-- BEGIN Data shown --
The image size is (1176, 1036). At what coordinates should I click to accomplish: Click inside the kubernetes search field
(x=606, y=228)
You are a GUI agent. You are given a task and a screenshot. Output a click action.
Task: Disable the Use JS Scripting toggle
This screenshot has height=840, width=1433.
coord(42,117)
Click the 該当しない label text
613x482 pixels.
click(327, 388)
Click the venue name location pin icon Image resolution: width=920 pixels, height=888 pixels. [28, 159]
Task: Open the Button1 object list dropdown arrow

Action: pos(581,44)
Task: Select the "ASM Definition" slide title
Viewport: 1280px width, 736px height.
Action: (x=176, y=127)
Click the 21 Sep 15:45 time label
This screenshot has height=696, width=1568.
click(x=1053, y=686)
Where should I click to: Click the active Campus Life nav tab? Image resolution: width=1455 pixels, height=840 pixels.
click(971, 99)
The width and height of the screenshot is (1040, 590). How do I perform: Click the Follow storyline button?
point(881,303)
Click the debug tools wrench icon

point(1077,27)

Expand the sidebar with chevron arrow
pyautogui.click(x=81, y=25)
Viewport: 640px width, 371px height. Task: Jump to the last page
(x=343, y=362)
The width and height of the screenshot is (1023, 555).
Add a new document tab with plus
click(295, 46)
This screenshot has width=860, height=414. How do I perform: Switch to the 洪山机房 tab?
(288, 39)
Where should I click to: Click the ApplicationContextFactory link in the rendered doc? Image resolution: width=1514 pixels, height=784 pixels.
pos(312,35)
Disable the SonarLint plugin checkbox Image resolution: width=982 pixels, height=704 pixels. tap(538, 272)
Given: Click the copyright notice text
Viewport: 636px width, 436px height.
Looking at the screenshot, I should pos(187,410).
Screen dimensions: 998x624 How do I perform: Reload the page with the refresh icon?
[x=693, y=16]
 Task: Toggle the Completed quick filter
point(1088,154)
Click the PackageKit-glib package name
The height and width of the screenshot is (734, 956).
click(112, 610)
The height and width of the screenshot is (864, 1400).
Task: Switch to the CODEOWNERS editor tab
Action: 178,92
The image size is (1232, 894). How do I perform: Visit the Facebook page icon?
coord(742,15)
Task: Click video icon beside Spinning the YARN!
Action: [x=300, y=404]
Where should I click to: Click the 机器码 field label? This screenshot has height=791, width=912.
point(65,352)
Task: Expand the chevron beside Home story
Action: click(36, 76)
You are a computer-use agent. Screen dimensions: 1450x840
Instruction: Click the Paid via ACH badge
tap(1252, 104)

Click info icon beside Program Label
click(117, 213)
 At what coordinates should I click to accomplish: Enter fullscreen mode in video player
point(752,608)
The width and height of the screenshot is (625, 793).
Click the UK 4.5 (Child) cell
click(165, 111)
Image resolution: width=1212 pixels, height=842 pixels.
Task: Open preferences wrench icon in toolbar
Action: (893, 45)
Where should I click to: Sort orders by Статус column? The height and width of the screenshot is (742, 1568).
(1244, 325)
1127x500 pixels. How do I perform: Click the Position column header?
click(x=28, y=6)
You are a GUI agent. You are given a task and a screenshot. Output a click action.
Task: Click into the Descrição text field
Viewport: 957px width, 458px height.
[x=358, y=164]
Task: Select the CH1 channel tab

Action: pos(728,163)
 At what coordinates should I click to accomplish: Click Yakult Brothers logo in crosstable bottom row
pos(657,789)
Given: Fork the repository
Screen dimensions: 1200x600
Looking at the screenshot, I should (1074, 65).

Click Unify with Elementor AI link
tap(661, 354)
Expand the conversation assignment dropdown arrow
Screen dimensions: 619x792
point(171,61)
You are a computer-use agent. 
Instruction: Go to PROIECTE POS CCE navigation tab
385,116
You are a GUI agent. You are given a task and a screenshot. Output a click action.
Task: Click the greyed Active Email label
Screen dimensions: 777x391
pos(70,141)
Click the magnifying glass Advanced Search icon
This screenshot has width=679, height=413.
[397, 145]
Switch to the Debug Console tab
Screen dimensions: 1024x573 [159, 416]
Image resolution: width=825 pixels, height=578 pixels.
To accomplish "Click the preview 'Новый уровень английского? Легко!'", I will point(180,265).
-- END Data shown --
**Given request**
Rewrite the records from the start through the line that contains "Disable the SonarLint", changing every "icon" to "symbol" and leaving everything else as it is.

**Result of this exercise**
The image size is (1176, 1036). At what coordinates should I click to accomplish: Click inside the kubernetes search field
(x=606, y=228)
You are a GUI agent. You are given a task and a screenshot. Output a click action.
Task: Disable the Use JS Scripting toggle
This screenshot has height=840, width=1433.
coord(42,117)
Click the 該当しない label text
613x482 pixels.
click(327, 388)
Click the venue name location pin symbol Image resolution: width=920 pixels, height=888 pixels. [28, 159]
Task: Open the Button1 object list dropdown arrow

Action: pos(581,44)
Task: Select the "ASM Definition" slide title
Viewport: 1280px width, 736px height.
Action: (x=176, y=127)
Click the 21 Sep 15:45 time label
This screenshot has height=696, width=1568.
click(x=1053, y=686)
Where should I click to: Click the active Campus Life nav tab? Image resolution: width=1455 pixels, height=840 pixels.
click(971, 99)
The width and height of the screenshot is (1040, 590). How do I perform: Click the Follow storyline button?
point(881,303)
Click the debug tools wrench symbol

point(1077,27)

Expand the sidebar with chevron arrow
pyautogui.click(x=81, y=25)
Viewport: 640px width, 371px height. Task: Jump to the last page
(x=343, y=362)
The width and height of the screenshot is (1023, 555).
Add a new document tab with plus
click(295, 46)
This screenshot has width=860, height=414. How do I perform: Switch to the 洪山机房 tab?
(288, 39)
Where should I click to: Click the ApplicationContextFactory link in the rendered doc? Image resolution: width=1514 pixels, height=784 pixels.
pos(312,35)
Disable the SonarLint plugin checkbox Image resolution: width=982 pixels, height=704 pixels. tap(538, 272)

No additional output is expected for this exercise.